The industrial revolution help propel people to live beyond normal survival.
The technical revolution helped propel people access to information and learning.
Now today's revolution with AI and learning systems, is now opening a door to new opportunities and new risks (Just as the previous two was also abused to spread misinformation, and provide junk to people)
I would love to see the use of AI, and Robotics not a device to get rid of jobs, but making such jobs more focused on the customers and caring for people.
If something is so important that you feel the need to post it on the internet... It probably isn't that important.
Voice interfaces have been adopted faster than nearly any other technology in history.
Really? I find that curious because I almost never see anyone actually using them. Seriously, I just never see anyone using Siri or any of the others and I'm around people using smartphones and tablets constantly. Once it while I see someone do a search on their iPhone or dictate a text message. But if I see it happen more than once a week that's a lot.

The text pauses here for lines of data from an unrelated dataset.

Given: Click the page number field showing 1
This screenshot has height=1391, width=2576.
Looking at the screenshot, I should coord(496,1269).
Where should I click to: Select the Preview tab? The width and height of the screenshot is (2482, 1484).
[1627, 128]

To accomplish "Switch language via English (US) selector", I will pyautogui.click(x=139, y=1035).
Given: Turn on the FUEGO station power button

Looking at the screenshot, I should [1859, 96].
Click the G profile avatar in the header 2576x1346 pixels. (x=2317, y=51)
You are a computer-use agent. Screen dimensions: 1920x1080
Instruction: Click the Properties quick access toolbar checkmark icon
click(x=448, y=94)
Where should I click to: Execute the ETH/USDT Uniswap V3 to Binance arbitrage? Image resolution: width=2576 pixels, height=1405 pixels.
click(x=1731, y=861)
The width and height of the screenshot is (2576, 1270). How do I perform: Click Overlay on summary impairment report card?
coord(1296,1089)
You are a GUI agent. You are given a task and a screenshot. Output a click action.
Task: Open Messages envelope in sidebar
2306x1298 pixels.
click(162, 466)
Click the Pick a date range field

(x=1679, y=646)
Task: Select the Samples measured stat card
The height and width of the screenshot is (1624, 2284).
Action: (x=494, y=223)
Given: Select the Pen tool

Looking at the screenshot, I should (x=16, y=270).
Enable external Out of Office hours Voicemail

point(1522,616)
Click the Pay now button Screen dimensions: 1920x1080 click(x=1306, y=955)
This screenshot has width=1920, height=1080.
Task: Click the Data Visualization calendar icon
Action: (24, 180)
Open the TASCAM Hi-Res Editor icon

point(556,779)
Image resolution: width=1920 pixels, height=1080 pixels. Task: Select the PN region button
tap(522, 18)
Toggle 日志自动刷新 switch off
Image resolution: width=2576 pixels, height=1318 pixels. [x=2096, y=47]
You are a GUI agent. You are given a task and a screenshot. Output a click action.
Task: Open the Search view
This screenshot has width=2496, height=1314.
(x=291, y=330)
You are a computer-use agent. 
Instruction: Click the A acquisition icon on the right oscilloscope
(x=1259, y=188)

I don't have any problem with the idea of them but in my experience they don't generally work very well outside of a few niche applications. It's almost always faster for me to type what I'm searching for because they screw up the transcription most of the time. (I have the most generic US midwestern accent you can imagine and no speech problems either) I also cannot imagine any practical use for something like Alexa in my house. Your mileage may vary of course but I don't really see the appeal. I have an iPhone and I find Siri nearly useless to the point of it actually being a hindrance at times. I've never used Cortana on any Windows 10 machine and see no point to it. I haven't played with the Google versions much but similarly I don't see much value in it. I also don't like the idea of announcing what I'm searching for in public even when it isn't anything sensitive.
I use Siri all the time and I find it works pretty well. Having friends with Google phones that also use voice I haven't seen any way they actually use the device so far with voice that is heads and shoulders above what Siri can do - it probably has better voice dictation but that's about it right now.
If I want to make a reminder or set an alarm, Siri works great.
If I want to ask for directions, Siri works great.
If I want to open an App, Siri works great...
I don't know what people are doing exactly where Siri does not work well for them, but for a lot of common tasks people do Siri seems to work pretty well.
"There is more worth loving than we have strength to love." - Brian Jay Stanley
See Audio Adversarial Examples: Targeted Attacks on Speech-to-Text. And see the data.
Just imagine. A television commercial says: Alexa, what is the weather?
Now every human in the room heard that, and it sounds harmless.
What Alexa actually heard: Alexa, browse to evil.com
Pretty neato.
Or see this: DolphinAttack: Inaudible Voice Commands, and see this.
Hope that helps!
I'll see your senator, and I'll raise you two judges.
The last interaction I would want with a connected device is talk to it. I already patch my cameras (phone, laptop) with tape to avoid being snooped on, and at the risk of repeating what other commenters have said already, I have zero use for a surveillance and marketing device listening to me.
Shopping list? If it's really so long that I might forget something, use a pen and piece of paper.
Want to play music? Well, load up the playlist "manually", it will take a whole lot of 3 seconds.
Whatever the fuck else people use these for, I've never heard one example that didn't make me go "Why?".
I like the idea of voice recognition, but it's insane to trust any company to put a computing box in my room that records everything and sends out what information that company chooses over the internet. Own your own voice recognition.